Task statement:
Look below for the line that has "The image size is (1091, 673).". Set down the lines from there through the line that has "Given: Click the 360贷款导航 blue logo icon", exactly as written.

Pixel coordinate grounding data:
● ● ● ● ●
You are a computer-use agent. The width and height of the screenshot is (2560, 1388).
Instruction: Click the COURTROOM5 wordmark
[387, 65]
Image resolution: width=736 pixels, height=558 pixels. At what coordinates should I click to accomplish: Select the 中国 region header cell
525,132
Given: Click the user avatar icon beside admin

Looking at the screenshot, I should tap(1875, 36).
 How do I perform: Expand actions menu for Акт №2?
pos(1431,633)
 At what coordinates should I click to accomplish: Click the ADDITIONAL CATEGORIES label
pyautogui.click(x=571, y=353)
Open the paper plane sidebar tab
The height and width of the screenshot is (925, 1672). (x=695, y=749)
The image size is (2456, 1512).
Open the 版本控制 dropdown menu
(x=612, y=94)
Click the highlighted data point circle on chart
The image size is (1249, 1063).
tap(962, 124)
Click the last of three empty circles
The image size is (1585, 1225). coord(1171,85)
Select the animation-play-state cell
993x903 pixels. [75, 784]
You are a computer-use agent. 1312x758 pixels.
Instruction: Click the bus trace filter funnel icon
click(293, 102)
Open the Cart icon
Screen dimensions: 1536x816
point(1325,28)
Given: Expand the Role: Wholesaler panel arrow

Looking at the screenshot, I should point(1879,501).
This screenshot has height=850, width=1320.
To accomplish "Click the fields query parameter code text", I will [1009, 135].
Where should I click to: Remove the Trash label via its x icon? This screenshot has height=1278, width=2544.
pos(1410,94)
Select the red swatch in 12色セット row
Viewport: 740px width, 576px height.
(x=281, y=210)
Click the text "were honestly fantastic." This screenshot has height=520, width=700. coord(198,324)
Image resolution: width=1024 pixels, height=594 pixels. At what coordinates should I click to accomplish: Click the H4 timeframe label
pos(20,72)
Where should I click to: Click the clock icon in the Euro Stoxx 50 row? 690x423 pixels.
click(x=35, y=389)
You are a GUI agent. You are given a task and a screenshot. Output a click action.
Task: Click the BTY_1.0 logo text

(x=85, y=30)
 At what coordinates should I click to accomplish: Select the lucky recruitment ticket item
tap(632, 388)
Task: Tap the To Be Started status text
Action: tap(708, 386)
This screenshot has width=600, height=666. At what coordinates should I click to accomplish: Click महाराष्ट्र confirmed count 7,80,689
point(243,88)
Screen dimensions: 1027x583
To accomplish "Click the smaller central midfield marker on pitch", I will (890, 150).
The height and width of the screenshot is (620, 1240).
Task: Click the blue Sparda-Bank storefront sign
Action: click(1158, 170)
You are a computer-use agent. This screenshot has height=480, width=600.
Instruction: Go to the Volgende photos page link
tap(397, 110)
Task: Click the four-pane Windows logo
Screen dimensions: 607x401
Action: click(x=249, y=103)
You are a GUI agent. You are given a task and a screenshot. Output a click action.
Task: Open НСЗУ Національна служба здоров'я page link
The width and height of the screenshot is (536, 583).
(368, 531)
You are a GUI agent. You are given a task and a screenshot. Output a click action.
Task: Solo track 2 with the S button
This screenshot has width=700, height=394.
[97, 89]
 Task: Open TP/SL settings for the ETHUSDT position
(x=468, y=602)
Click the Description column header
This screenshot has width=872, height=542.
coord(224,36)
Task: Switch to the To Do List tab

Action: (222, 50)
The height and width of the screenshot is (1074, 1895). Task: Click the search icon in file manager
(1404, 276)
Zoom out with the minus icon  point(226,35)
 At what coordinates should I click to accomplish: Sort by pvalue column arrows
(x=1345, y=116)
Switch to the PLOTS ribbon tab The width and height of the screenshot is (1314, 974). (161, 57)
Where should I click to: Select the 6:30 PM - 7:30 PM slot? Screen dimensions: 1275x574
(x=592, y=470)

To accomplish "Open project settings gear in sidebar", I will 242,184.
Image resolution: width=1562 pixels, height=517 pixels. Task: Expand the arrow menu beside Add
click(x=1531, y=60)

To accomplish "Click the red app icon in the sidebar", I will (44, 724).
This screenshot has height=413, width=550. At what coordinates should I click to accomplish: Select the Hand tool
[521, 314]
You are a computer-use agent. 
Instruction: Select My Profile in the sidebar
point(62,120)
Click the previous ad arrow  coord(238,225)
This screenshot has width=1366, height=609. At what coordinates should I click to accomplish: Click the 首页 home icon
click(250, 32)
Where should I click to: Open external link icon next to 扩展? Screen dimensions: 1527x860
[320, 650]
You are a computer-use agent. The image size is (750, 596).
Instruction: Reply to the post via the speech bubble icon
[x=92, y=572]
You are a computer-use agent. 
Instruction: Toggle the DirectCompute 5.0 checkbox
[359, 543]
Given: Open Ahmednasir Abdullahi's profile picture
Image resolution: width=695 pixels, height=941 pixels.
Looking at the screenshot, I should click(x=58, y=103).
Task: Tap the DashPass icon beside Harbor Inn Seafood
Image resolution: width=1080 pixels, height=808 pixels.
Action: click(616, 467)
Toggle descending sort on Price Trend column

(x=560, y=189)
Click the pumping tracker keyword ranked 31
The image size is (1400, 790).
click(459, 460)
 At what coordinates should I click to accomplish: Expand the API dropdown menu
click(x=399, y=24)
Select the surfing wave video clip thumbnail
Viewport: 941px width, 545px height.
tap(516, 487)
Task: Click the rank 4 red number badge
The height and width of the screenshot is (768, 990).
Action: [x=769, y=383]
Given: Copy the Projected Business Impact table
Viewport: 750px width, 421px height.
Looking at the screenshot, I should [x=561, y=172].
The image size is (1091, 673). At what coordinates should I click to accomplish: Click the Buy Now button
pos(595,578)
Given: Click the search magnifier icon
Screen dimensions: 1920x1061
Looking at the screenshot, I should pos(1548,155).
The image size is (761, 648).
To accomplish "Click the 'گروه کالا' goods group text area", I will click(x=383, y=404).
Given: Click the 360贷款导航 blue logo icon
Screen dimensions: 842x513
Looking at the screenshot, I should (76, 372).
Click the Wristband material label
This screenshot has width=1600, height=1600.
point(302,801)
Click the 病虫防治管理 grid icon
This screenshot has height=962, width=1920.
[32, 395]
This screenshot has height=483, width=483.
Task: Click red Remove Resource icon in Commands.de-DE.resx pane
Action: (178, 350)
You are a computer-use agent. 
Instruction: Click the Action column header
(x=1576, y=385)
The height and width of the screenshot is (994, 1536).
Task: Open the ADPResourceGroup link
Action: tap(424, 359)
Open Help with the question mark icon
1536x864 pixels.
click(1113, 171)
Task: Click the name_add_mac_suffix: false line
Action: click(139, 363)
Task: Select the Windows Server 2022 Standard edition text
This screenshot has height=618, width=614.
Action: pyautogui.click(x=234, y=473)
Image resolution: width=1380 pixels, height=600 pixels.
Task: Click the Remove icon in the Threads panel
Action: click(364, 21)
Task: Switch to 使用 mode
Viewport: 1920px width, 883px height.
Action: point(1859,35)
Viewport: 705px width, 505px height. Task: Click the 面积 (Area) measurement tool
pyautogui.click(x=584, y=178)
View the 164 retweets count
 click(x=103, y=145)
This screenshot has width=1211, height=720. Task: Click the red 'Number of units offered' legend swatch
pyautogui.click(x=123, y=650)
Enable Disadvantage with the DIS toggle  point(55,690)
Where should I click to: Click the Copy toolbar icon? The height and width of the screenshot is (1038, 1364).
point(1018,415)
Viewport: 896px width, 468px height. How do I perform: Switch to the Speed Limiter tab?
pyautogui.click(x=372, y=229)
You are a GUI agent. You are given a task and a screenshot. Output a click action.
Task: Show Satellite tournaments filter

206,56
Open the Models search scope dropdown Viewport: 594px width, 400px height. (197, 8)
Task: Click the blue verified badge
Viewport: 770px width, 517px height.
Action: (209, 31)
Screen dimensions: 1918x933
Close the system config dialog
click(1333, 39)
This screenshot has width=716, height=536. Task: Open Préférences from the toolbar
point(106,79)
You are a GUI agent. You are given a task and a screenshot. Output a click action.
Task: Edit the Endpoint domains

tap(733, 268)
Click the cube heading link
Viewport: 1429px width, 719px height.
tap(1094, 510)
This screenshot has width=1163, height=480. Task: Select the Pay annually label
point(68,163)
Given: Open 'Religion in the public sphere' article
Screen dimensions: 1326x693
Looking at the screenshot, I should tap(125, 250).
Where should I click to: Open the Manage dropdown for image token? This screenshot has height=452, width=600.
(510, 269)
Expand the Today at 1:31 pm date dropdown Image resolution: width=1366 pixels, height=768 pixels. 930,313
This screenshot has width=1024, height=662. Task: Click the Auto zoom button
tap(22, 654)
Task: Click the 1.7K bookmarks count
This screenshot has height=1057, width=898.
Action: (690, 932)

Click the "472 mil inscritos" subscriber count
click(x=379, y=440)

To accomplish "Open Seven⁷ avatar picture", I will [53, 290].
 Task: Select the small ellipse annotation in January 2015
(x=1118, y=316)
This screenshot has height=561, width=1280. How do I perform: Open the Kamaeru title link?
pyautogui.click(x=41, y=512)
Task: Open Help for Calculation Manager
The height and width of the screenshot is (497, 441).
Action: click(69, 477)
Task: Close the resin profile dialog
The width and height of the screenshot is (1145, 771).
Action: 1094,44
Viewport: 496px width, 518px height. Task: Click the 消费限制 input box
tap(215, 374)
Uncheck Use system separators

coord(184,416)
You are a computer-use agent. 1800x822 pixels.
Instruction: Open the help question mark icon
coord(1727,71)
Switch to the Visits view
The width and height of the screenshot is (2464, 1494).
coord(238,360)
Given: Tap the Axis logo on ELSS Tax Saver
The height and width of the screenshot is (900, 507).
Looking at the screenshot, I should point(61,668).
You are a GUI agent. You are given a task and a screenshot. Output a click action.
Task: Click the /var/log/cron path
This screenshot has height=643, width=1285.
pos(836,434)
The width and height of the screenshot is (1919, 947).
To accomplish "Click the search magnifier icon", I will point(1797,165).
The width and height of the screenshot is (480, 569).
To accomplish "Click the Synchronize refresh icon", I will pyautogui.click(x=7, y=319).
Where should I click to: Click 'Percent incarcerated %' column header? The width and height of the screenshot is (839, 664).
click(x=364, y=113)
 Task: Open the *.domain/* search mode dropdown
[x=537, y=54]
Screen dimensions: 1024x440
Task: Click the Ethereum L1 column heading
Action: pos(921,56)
● ● ● ● ●
Result:
The image size is (1091, 673). At what coordinates should I click to accomplish: Click the Buy Now button
pos(595,578)
Given: Click the search magnifier icon
Screen dimensions: 1920x1061
Looking at the screenshot, I should pos(1548,155).
The image size is (761, 648).
To accomplish "Click the 'گروه کالا' goods group text area", I will click(x=383, y=404).
Given: Click the 360贷款导航 blue logo icon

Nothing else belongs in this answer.